Excerpt to read:
_____

I need to know for a job I am looking at. Google finds many hits mostly for pharmacutical companies. This also happens to be the type of company that I was looking at when I saw the phrase in the first place.
“COMPUTER VALIDATION DEFINITION
Documenting that the computerized system does what it’s supposed to do, and
ALWAYS does what it supposed to.”
If the answer is this simple, why have I never heard of it before? (I have a CIS degree and have worked at several IT related jobs.) Also, why does this “computer validation” concept seem to be related to the pharmacutical industry?
Just to take a wild guess here, but I would imagine the pharmecutical company is using computer modelling for new drugs and chemicals, and want to make sure their computers are accurate (so their models and simulations don’t give the wrong results).
Remember the Pentium math bug a few years back, where Intel got egg on their face because their Pentium IIs(?) couldn’t divide properly? That’s what Computer Validation tries to prevent.
I don’t think this term is industry specific. IIRC this is an older, somewhat genralized term dealing with circa 1960 and 1970 computers and “certifying” (assumedly via various diagnostic procedures) that the computer is operating correctly which would have been a very big deal in the tube and early transistor eras.
Modern CPU’s are so reliable and have powerful multi-layered built in diagnostic hardware verfication routines built in, so this verification process external to the computer is pretty much un-necessary for the vast majority of tasks.
I would imagine that if a computer is extremely complex and the task is mission critical like some academic, defense or medically related uses, some type of external verification is probably still performed.
Machinery used to count ballots has to be validated with a lot of test runs. Years ago I was marginally involved in counting punch out ballots. After each run, the machine was jammed with chad and had to be vacuumed out.
More on what hedra has to say (she and I work for the same company, in diffent roles).
Validated software, hardware, and processes allow an auditing agency (could be the FDA/Pharma, but it’s also applicable in chemical manufacturing, Law, Financial/Fiscal, etc) to verify that:
Things are done in a standard fashion,
That the ‘standard fashion’ is trackable (who did what, when),
That the standard fashion is appropriate to the task at hand,
That the ‘standard fashion’ does what it claims, and nothing else,
That the ‘standard fashion’ has no undocumented work-arounds,
That the ‘standard fashion’ would not ‘break’ under any forseeable strains or pressures,
That ‘standard software’ is stable and well understood,
That the ‘standard software’ does not alter information in any unplanned and controlled fashion,
That if the ‘standard software’ should fail, that event is captured and reported,
That emergency recovery schemes are robust, well-planned, feasable, and appropriate,
That the hardware will work with all the software, and that various software packages work well with each other and the hardware in any validated configuration,
That the hardware does not change, in any unexpected fashion the information it proccesses,
That the ‘standard hardware’ is reliable, robust, and fault-tollerant…
The list goes on for volumes.

_____

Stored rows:
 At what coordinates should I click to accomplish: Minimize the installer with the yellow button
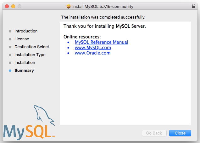(x=13, y=6)
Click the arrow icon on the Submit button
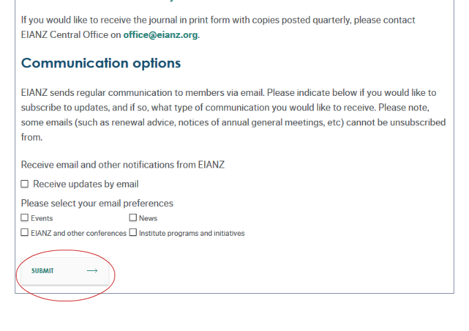This screenshot has width=469, height=331. tap(92, 271)
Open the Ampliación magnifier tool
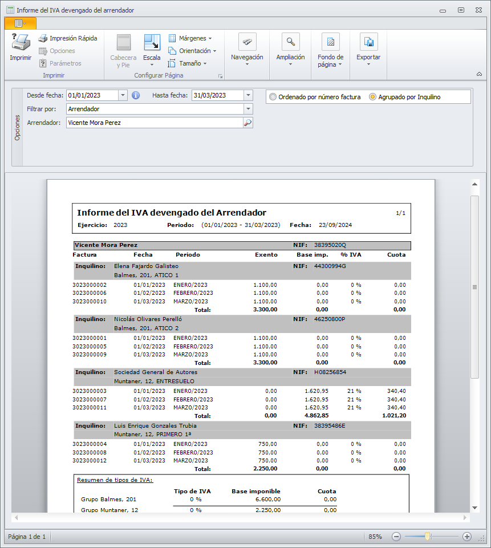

_____

Tasks and exercises:
1) Update the discussion of computer validation by rewriting everything from "If the answer" down to "tries to prevent.", with "wild guess" replaced by "rough guess".
2) In the discussion of computer validation, what had to be done to the ballot-counting machine after each run?

Solution list:
1)
If the answer is this simple, why have I never heard of it before? (I have a CIS degree and have worked at several IT related jobs.) Also, why does this “computer validation” concept seem to be related to the pharmacutical industry?
Just to take a rough guess here, but I would imagine the pharmecutical company is using computer modelling for new drugs and chemicals, and want to make sure their computers are accurate (so their models and simulations don’t give the wrong results).
Remember the Pentium math bug a few years back, where Intel got egg on their face because their Pentium IIs(?) couldn’t divide properly? That’s what Computer Validation tries to prevent.

2) It had to be vacuumed out because it was jammed with chad.